Predicting Patients’ Outcomes from Clinical and Genome-Wide Data (PI of an R01 grant from the National Library of Medicine, NIH): The primary goals of this project are to develop, implement, and evaluate computer-based models that predict patient outcomes based on clinical and genome-wide data.

Bayesian Detection and Characterization of Disease Outbreaks (PI of a research project within a P01 grant from the CDC): The goals of this project are to develop, implement, deploy, and evaluate a Bayesian system for detecting and characterizing the outbreak of diseases based on input from a disease case detection system, which is a companion P01 project. 

Discovering Complex Anomalous Patterns in Data (PI of a Pitt subcontract of an NSF grant to CMU):  The goals of this project are to develop, implement, and evaluate a general and widely applicable framework for detecting potentially complex statistical patterns from data about entities in some set of interest, such as patterns of maintenance of jet aircraft in a fleet.

Detecting Deviations in Clinical Care in ICU Data Streams (Co-investigator of an R01 from NIGMS, NIH):  The goals of this project are to develop, implement, and evaluate computer-based methods that model usual clinical care and then apply those models to detect individual patient care that is anomalous. Within the ICU domain this project will investigate how often such anomalies correspond to medical management errors.

Recent Publications

Neill DB, Cooper GF.  A multivariate Bayesian scan statistics for early event detection and characterization.  Accepted by Machine Learning (to appear).

Shen Y, Cooper GF.  A New Prior for Bayesian Anomaly Detection – Application to Biosurveillance.  Accepted by Methods of Information in Medicine July 2009 (to appear).

Jiang X, Wallstrom G, Cooper GF, Wagner MM.  Bayesian prediction of an epidemic curve.  Journal of Biomedical Informatics; Feb 42(1):90-9 (2009).  PMID: 18593605.

Jiang X, Cooper GF.  A Bayesian Network Model for Spatial Event Surveillance.  Accepted by International Journal of Approximate Reasoning January 2009 (to appear).

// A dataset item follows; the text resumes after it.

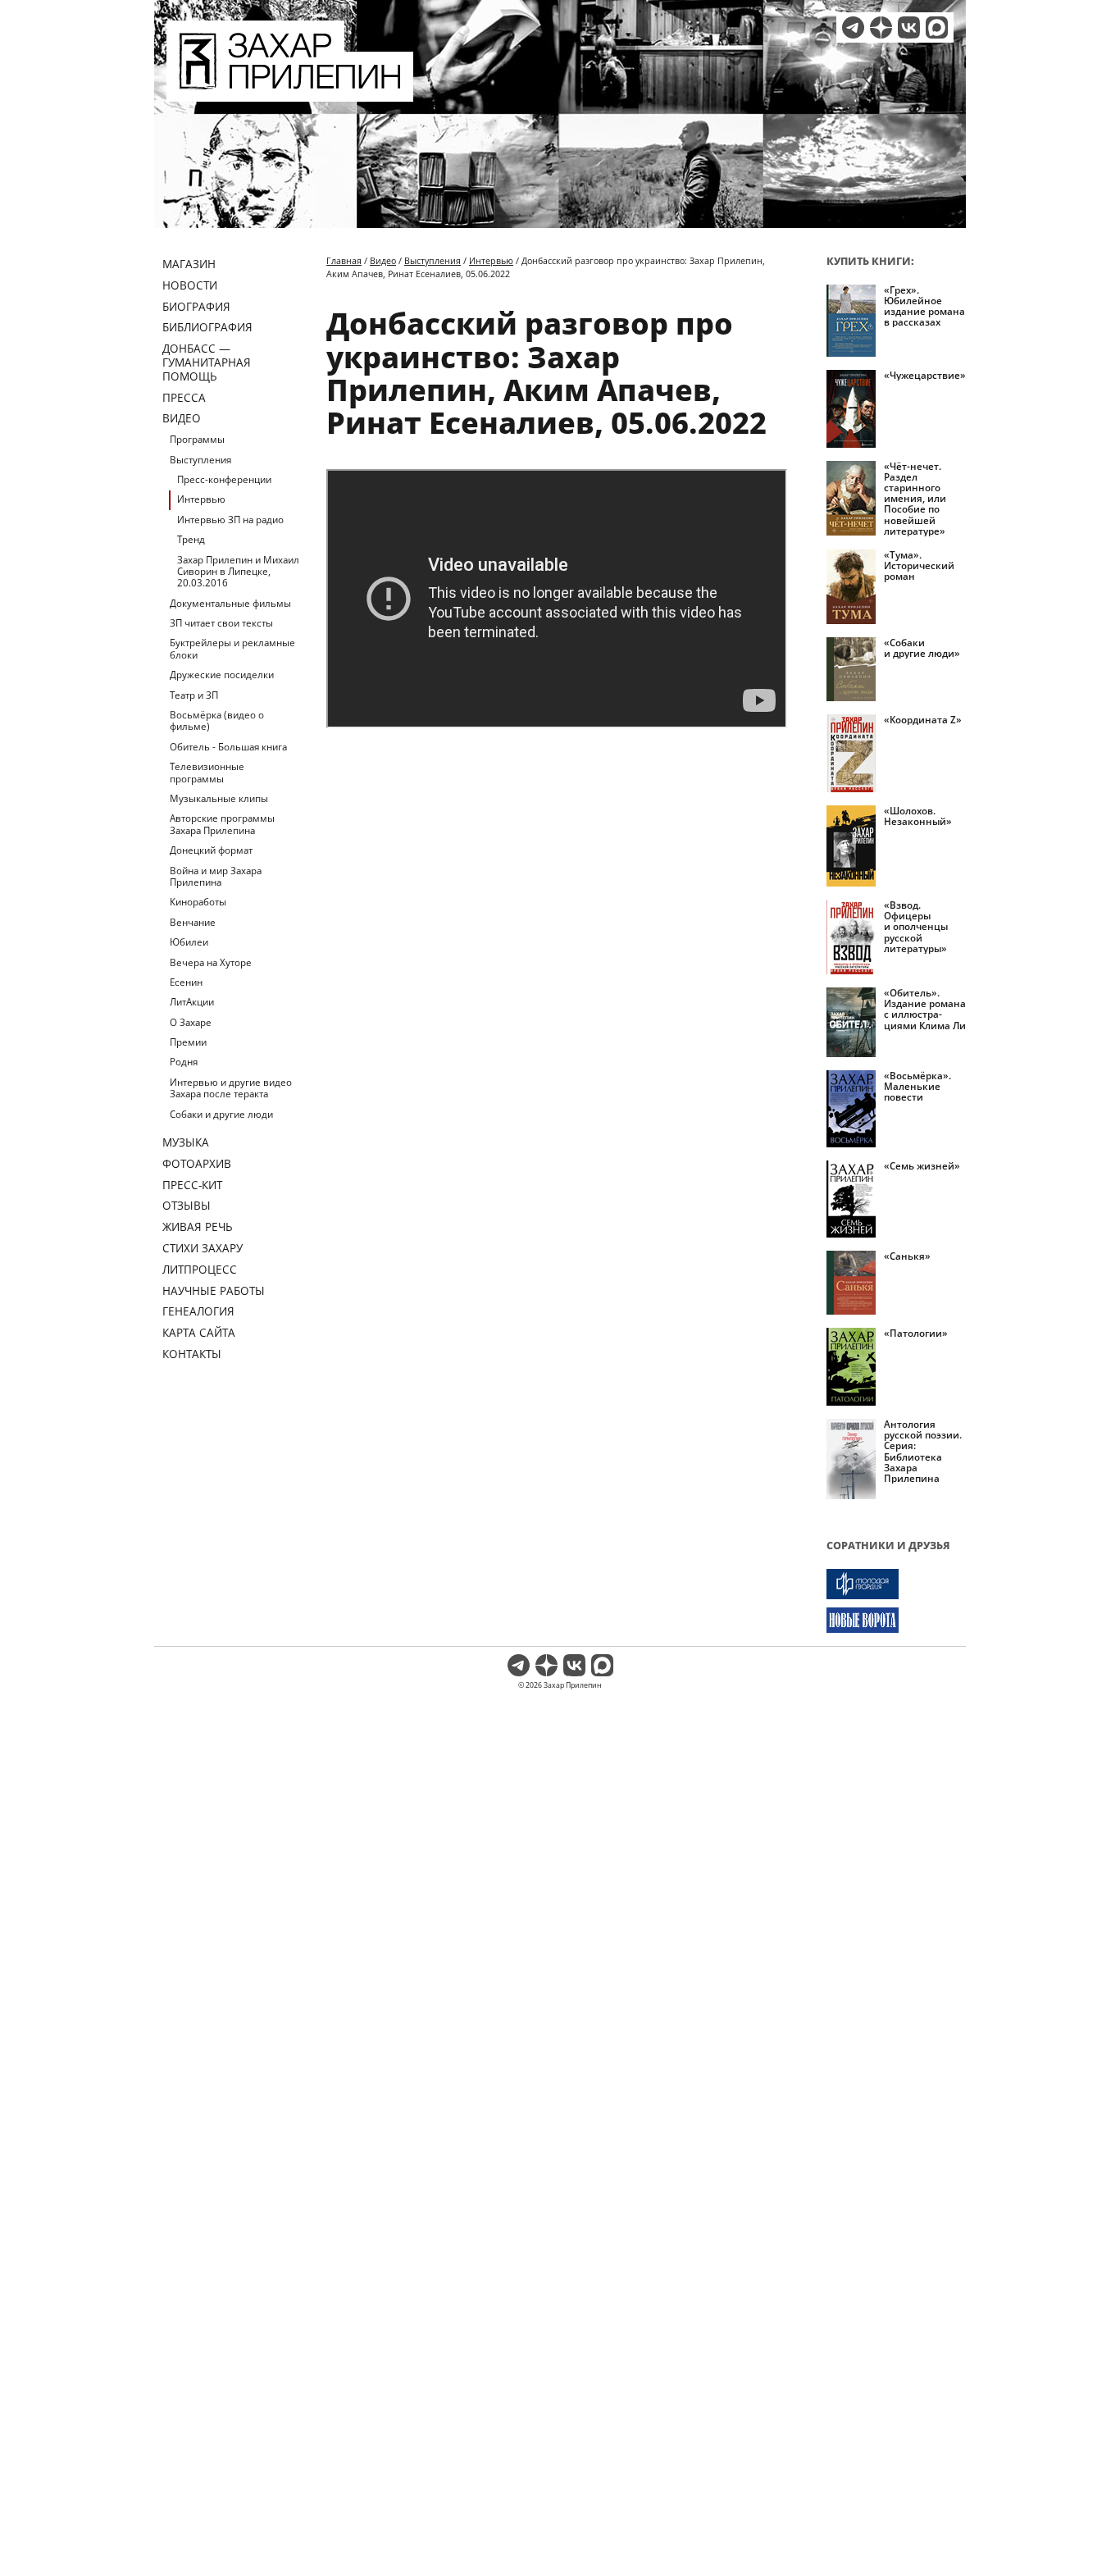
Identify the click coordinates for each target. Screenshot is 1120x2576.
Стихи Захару (202, 1248)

Shen Y, Adamou C, Dowling JN, Cooper GF. Estimating the joint disease outbreak-detection time when an automated biosurveillance system is augmenting traditional clinical case finding. Journal of Biomedical Informatics; 41:224-231 (2008).  PMID:  18194876.

Dara J, Dowling JN, Travers D, Cooper GF, Chapman WW. Evaluation of preprocessing techniques for chief complaint classification, Journal of Biomedical Informatics; 41(4):612-23 (2008).  PMID: 18166502.

Sutovsky P and Cooper GF. Hierarchical explanation of inference in Bayesian
networks that represent a population of independent agents. In: Proceedings of the 18th European Conference on Artificial Intelligence (2008) 214-218.

Valko M, Cooper G, Seybert A, Visweswaran S, Hauskrecht M.  Conditional Anomaly Detection Methods for Patient-Management Alert Systems.  In: Proceedings of the Workshop on Machine Learning in Health Care Applications of the 25th International Conference on Machine Learning(2008).